__Task to complete__
Please return the lines from the one with "You are a computer-use agent. 185x327 pixels." through the end of the listing below, word for word, with every picture left out.
*** Supplied records ***
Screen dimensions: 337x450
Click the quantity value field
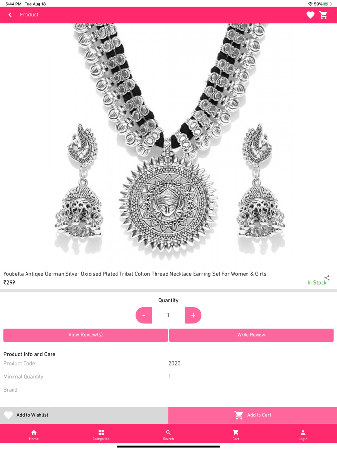pyautogui.click(x=169, y=315)
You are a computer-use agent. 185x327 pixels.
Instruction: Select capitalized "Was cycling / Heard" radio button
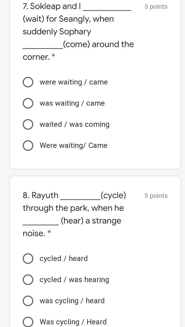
*** End of Supplied records ***
__Exercise output__
You are a computer-use agent. 185x327 pixels.
Instruction: Select capitalized "Was cycling / Heard" radio button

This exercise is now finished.